▸ **Your instructions**:
Report each line of the data that includes the word "size".

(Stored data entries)
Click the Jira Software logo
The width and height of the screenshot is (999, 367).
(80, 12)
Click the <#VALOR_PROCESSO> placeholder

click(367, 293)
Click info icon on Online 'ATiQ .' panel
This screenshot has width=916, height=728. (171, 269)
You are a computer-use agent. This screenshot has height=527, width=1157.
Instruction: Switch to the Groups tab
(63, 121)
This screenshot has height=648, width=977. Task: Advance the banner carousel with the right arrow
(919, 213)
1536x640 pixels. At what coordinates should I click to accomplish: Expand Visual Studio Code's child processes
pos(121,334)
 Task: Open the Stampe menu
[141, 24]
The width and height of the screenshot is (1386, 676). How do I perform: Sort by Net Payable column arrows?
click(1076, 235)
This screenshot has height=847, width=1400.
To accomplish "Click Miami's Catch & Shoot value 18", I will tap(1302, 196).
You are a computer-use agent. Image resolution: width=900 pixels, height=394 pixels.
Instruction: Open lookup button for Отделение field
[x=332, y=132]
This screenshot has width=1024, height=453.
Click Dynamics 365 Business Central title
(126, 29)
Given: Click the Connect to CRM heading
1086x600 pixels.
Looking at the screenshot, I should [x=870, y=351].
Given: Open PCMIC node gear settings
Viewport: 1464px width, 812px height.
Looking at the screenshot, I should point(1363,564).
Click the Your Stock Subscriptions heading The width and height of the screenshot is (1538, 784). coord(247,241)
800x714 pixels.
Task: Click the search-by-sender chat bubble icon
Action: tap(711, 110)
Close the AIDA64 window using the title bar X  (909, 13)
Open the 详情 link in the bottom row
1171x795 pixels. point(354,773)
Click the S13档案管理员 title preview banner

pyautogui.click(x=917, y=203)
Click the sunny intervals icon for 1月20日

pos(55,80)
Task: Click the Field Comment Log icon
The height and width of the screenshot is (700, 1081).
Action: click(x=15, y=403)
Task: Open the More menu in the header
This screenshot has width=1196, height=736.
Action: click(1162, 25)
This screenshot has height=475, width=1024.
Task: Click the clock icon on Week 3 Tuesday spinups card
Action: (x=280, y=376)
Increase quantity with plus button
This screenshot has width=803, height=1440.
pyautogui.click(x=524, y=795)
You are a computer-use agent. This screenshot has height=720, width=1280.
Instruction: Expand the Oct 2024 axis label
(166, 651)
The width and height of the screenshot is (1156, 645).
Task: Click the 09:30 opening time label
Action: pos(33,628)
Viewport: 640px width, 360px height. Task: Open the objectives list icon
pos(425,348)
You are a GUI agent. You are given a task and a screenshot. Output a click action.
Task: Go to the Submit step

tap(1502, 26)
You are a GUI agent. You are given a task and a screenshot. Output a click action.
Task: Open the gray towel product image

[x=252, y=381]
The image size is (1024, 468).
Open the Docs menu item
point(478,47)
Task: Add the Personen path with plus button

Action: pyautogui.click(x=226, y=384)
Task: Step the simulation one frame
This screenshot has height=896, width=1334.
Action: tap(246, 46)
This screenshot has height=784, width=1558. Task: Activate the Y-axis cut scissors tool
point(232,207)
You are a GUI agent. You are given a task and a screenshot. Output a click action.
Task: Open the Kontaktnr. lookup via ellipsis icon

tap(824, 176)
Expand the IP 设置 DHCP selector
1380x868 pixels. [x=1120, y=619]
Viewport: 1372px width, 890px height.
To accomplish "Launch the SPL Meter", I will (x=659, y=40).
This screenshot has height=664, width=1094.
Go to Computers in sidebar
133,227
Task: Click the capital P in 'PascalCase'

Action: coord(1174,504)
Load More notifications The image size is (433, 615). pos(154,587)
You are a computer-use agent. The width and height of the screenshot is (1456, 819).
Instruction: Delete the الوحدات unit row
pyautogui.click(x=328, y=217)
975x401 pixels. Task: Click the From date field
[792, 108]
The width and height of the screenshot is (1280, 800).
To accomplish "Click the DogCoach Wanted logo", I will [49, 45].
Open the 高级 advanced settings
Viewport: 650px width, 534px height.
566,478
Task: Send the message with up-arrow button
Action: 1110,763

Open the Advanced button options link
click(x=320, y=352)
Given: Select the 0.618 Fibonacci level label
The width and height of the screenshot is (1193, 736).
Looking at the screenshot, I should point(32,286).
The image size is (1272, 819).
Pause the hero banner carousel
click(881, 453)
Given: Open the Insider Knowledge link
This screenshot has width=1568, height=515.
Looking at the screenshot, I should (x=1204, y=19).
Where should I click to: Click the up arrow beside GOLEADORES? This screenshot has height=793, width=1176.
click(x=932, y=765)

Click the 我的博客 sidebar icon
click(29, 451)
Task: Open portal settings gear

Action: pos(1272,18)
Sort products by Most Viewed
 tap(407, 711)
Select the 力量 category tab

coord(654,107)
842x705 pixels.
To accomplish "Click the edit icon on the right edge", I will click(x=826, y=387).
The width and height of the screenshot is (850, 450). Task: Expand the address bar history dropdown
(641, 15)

▸ **Response area**:
The image size is (1024, 468).
Load More notifications The image size is (433, 615). pos(154,587)
The image size is (1272, 819).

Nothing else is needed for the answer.